Wilmar Lacerda é uma figura conhecida na política do Distrito Federal. Em sua trajetória, ocupou o cargo de chefe de gabinete da liderança do PT no Senado e também foi suplente do ex-senador Cristovam Buarque. Em 2017, o político esteve envolvido em outra investigação relacionada ao favorecimento da prostituição de menores. Na ocasião, Lacerda foi acusado de manter relações com uma jovem de 17 anos em troca de lanches. O caso foi amplamente repercutido, e, devido à denúncia, Cristovam Buarque suspendeu seu licenciamento no Senado, evitando que Lacerda assumisse a função de senador.
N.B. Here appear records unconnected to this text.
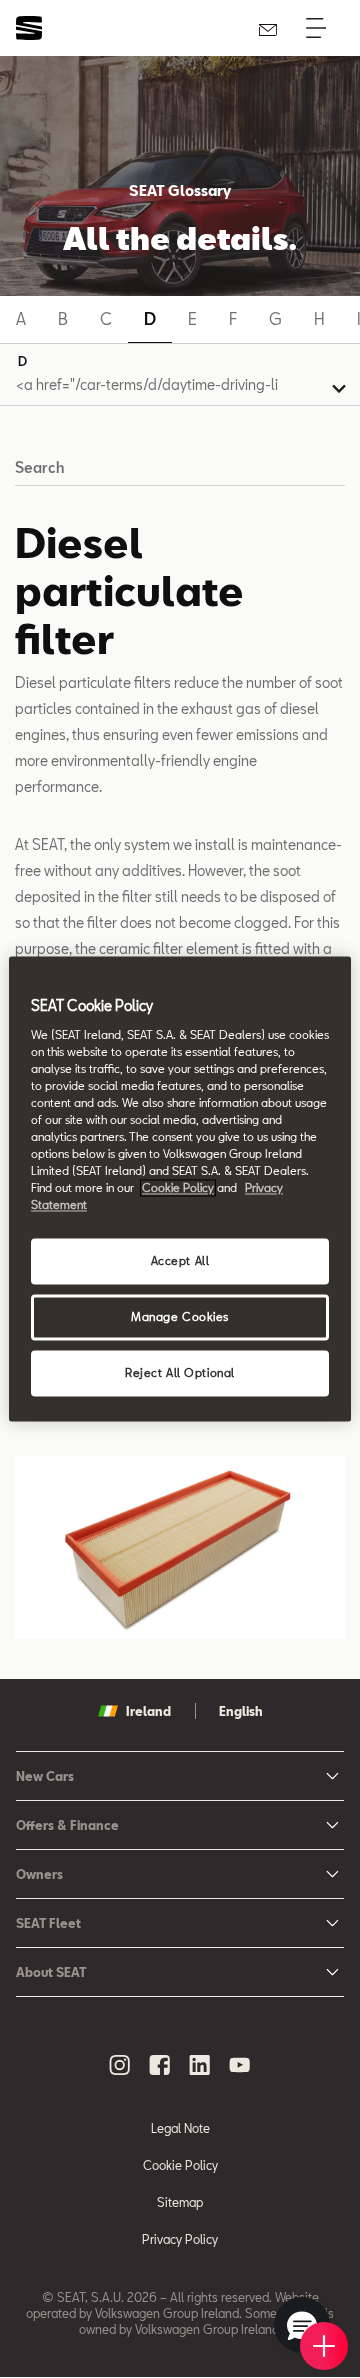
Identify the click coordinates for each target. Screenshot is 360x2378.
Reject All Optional (180, 1373)
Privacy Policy (180, 2239)
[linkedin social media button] (200, 2065)
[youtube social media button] (240, 2065)
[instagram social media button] (120, 2065)
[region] (180, 1188)
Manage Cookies (180, 1317)
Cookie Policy (180, 2165)
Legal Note (180, 2128)
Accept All (180, 1261)
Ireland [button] (148, 1711)
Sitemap (180, 2202)
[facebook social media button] (160, 2065)
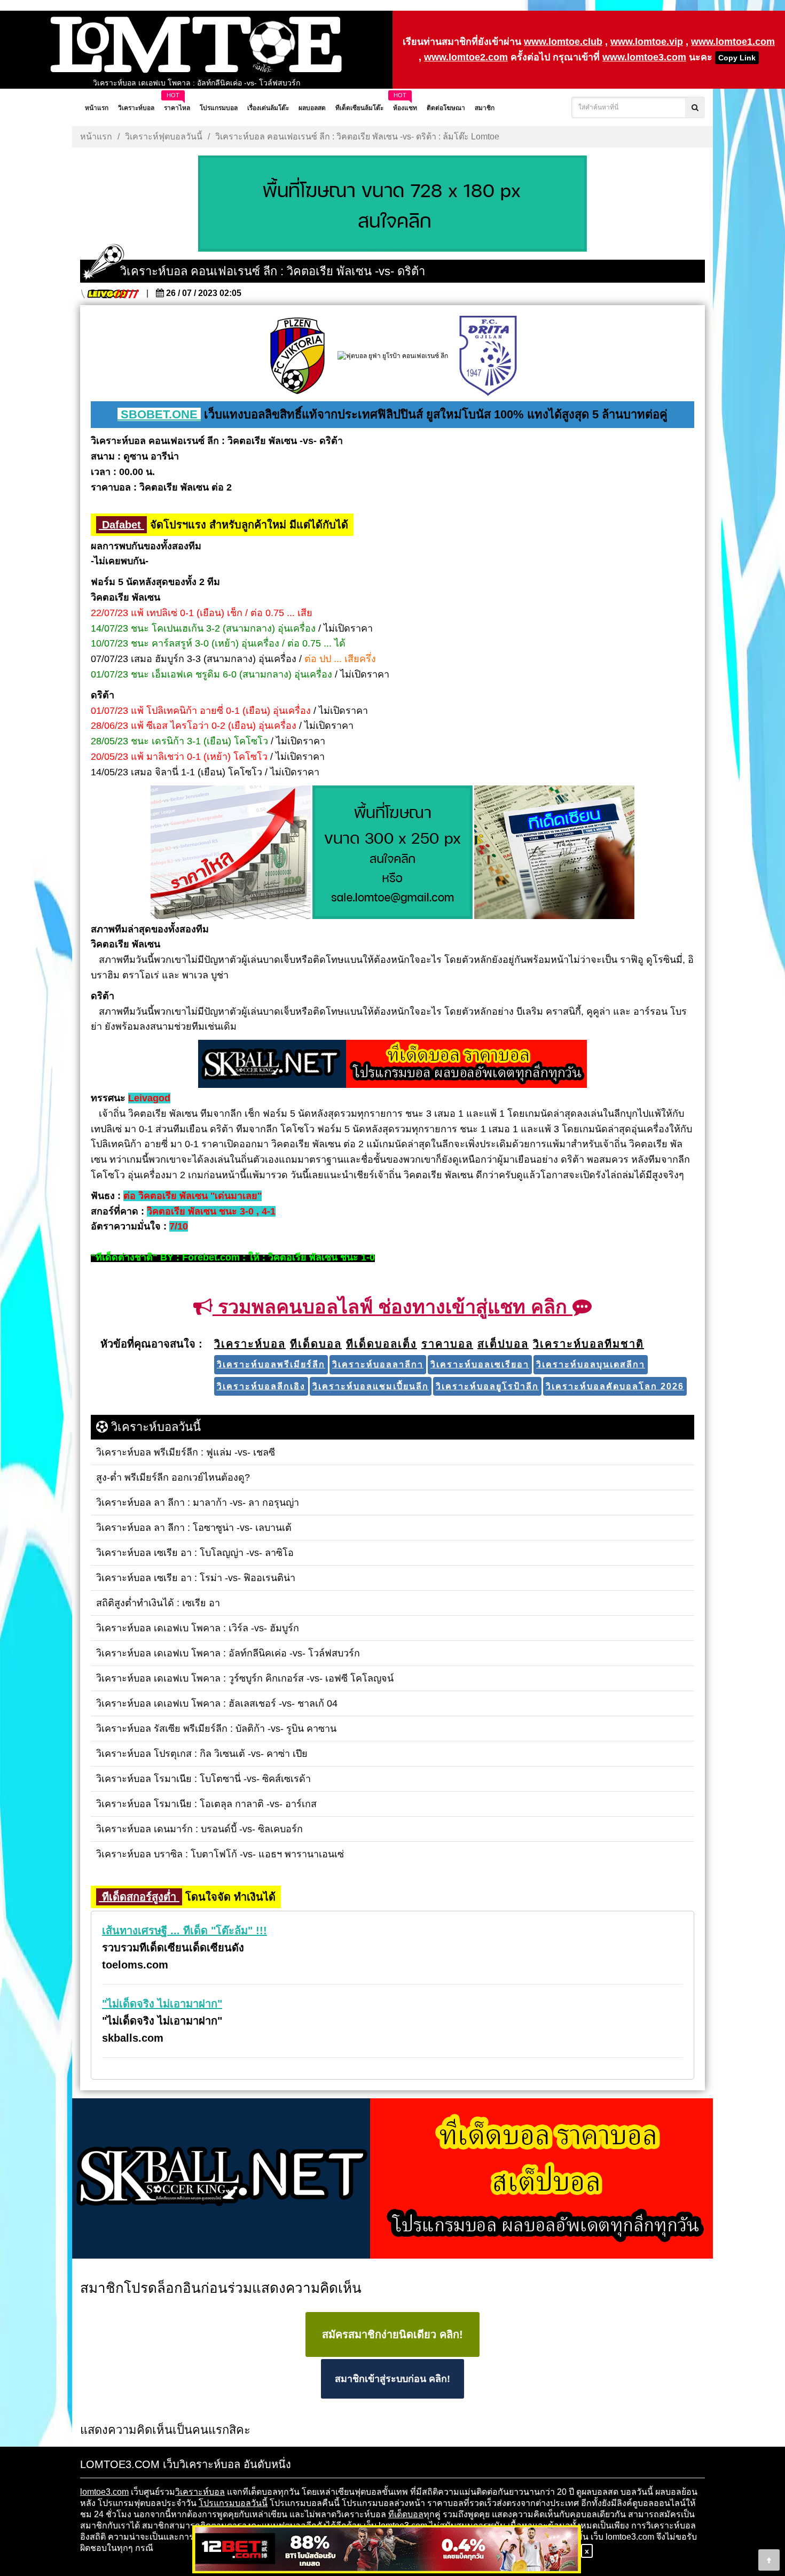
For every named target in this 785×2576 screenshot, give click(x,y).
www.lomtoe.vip (646, 41)
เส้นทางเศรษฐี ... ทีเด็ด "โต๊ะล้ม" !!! (184, 1930)
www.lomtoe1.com (733, 41)
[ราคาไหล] (231, 853)
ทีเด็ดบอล (405, 2514)
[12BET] (386, 2550)
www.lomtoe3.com (644, 57)
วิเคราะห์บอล (200, 2491)
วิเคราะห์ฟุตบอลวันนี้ (163, 136)
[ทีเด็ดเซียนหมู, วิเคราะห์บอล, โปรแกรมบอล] (392, 2179)
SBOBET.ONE (159, 414)
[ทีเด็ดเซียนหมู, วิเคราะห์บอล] (392, 1065)
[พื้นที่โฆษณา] (392, 853)
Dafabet (121, 525)
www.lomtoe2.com (466, 57)
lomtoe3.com (104, 2491)
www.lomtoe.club (563, 41)
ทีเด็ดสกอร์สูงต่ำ (139, 1897)
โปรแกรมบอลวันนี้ (233, 2503)
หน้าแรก (96, 136)
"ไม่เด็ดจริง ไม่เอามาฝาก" (162, 2004)
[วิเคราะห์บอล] (392, 204)
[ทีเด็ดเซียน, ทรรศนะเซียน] (554, 853)
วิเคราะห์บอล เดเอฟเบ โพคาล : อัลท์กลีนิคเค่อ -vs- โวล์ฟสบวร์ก (196, 83)
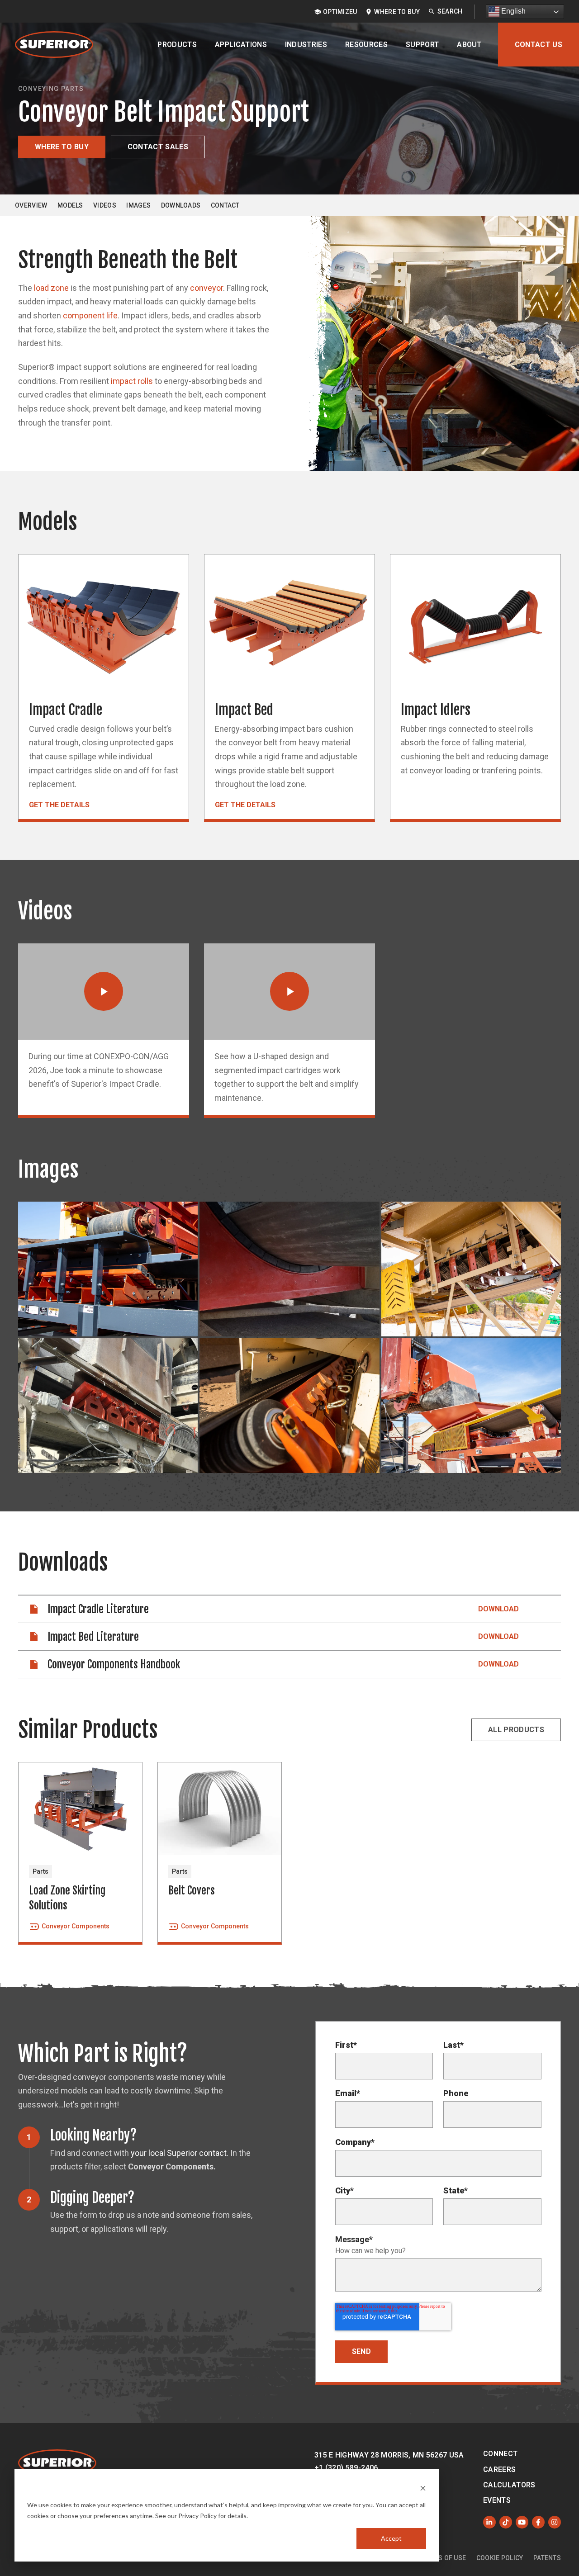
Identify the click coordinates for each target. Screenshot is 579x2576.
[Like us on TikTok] (505, 2522)
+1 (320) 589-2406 (346, 2467)
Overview (31, 205)
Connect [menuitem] (500, 2453)
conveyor (206, 288)
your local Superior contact (179, 2153)
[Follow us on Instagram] (554, 2522)
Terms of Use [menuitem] (443, 2558)
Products (177, 44)
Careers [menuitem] (499, 2469)
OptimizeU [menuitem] (340, 11)
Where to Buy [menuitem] (396, 11)
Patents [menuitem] (547, 2558)
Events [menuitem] (497, 2500)
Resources (366, 44)
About (469, 44)
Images (138, 205)
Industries (306, 44)
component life (90, 315)
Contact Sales (158, 146)
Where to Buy (62, 146)
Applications (241, 44)
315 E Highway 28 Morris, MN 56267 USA (389, 2455)
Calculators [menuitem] (509, 2485)
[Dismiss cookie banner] (423, 2487)
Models (70, 205)
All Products (516, 1729)
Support (422, 44)
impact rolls (132, 381)
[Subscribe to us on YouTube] (522, 2522)
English (512, 11)
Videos (104, 205)
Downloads (181, 205)
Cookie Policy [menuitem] (499, 2558)
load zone (51, 288)
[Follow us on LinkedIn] (489, 2522)
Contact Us (538, 44)
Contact (225, 205)
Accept (391, 2538)
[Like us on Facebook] (538, 2522)
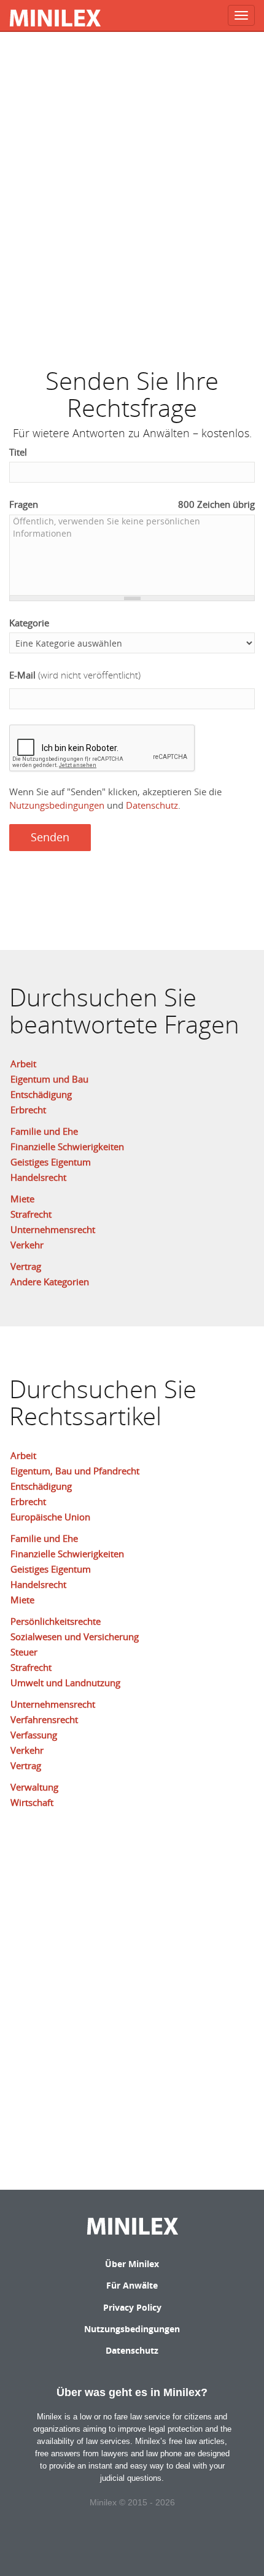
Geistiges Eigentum (50, 1162)
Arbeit (23, 1063)
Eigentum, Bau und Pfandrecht (74, 1471)
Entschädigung (41, 1094)
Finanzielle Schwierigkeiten (67, 1146)
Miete (22, 1199)
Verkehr (27, 1245)
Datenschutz (152, 805)
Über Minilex (132, 2264)
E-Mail (75, 675)
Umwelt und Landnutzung (65, 1682)
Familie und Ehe (44, 1131)
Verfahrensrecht (44, 1719)
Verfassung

A prisão do vice-presidente do PT-DF lança uma nova luz sobre seu histórico de acusações envolvendo menores, trazendo à tona questões delicadas e potencialmente devastadoras para sua carreira política. O Partido dos Trabalhadores, até o momento, não se manifestou oficialmente sobre o caso, mas a situação coloca o partido em uma posição complicada em um período já marcado por discussões políticas acirradas no país.
A Delegacia de Proteção à Criança e ao Adolescente informou que o processo de investigação se aprofundará nos próximos dias, analisando o conteúdo apreendido no celular de Lacerda, com o intuito de obter provas adicionais. Enquanto isso, ele permanece sob custódia, aguardando novos desdobramentos do processo judicial.